Nous voici donc plongés dans une enquête ethnographique aux décors accidentés - des îles perdues au bout de nulle part, peuplées des derniers irréductibles de l'espèce humaine, tandis que la jeunesse part se concentrer vers la terre principale où elle trouve le confort. Une vie rude, alcoolisée, en contact sauvage avec la nature, où l'on vit de la chasse de phoques, de la pêche de poissons et des plumes d'eider.
Jeunesse : Show BiZZ, de Pénélope Pastel
Avec un humour décapant, Pénélope Pastel entraine ses jeunes lecteurs dans l'univers impitoyable du show-biz sur les pas de son héroïne masquée. C'est en effet l'effervescence au collège de Clara, alias Zigomette : le tournage de l'une des plus célèbres émissions de télé va s'ouvrir dans ses locaux, et les élèves sont invités à s'inscrire. L'espoir, l'ambition, la déception et les paillettes se côtoient, dissimulant de sombres manipulations. Mais rien n'échappe à notre héroïne pleine de ressources, déterminée à mener l'enquête lorsque le concours dérape. Ce roman de Pénélope Pastel s'attache, sur fond de concours télévisé, à aborder des thèmes très sérieux, allant des amours naissantes entre adolescents à l'ambition dévorante de certaines personnes, qui n'hésitent alors pas à écraser leurs adversaires ou à tromper les participants. Avec un style, une intrigue et des mots adaptés, l'auteur dénonce une industrie encensée par les magazines et les adolescents mais dont la "vraie réalité" est tout autre.

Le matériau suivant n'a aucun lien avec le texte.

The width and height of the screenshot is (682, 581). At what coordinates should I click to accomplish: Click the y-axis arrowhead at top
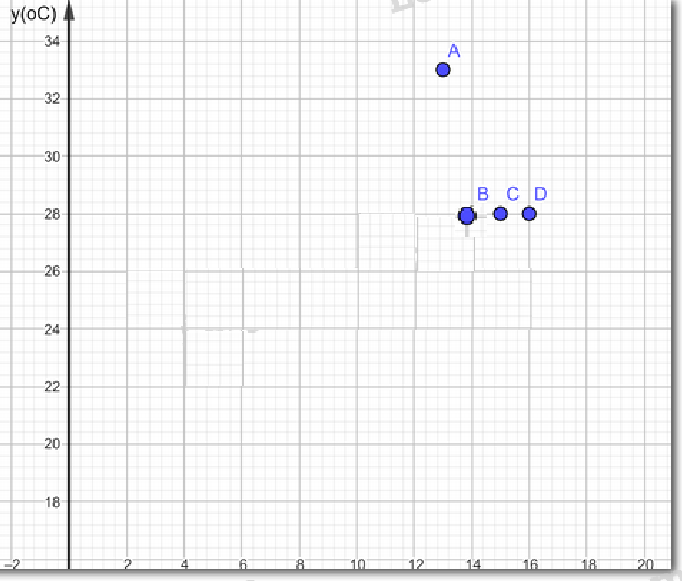coord(68,12)
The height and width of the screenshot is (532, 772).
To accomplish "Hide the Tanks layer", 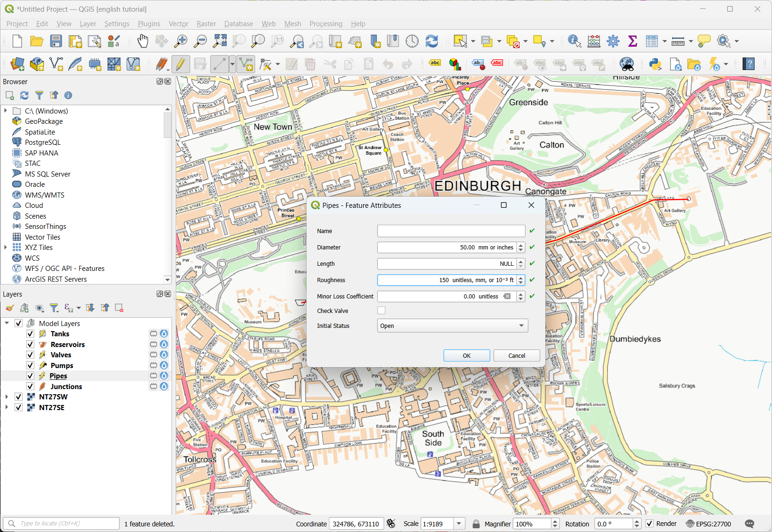I will (30, 334).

BD : Du plomb dans la tête, de Colin Wilson & Matz
Walter Hill a adapté librement le triptyque Du plomb dans la tête, de Wilson & Matz avec Sylvester Stallone en guest star. Cela valait bien une réédition de la part des éditions Casterman avec en sus des préfaces du réalisateur du film, et du scénariste de la bande dessinée. Le pitch de départ, très cinématographique vous l'aurez deviné, tient en deux lignes : des tueurs à gages éliminent un sénateur piégé en pleins ébats avec une prostituée mineure. Mais alors que le scandale est censé faire la Une des journaux, il est étouffé au grand dam des tueurs et des flics, et suscite l'interrogation de journalistes. À partir de ce moment-là, on se demande comment Matz va faire pour éviter de nous sortir un énième scénario de thriller politique sur fond de complot où au final les tueurs sont traqués et une vérité - qui ne sera pas forcément la vérité - éclate au grand jour.